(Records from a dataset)
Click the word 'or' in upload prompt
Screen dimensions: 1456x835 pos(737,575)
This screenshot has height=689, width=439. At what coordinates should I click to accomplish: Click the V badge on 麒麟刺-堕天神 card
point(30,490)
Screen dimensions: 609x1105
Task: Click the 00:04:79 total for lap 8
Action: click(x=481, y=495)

**What to do**
Only those lines running from the one containing "This screenshot has" through the last line of the data above are to be copied, exactly, with both ends included.

**Result of the exercise**
This screenshot has height=689, width=439. At what coordinates should I click to accomplish: Click the V badge on 麒麟刺-堕天神 card
point(30,490)
Screen dimensions: 609x1105
Task: Click the 00:04:79 total for lap 8
Action: click(x=481, y=495)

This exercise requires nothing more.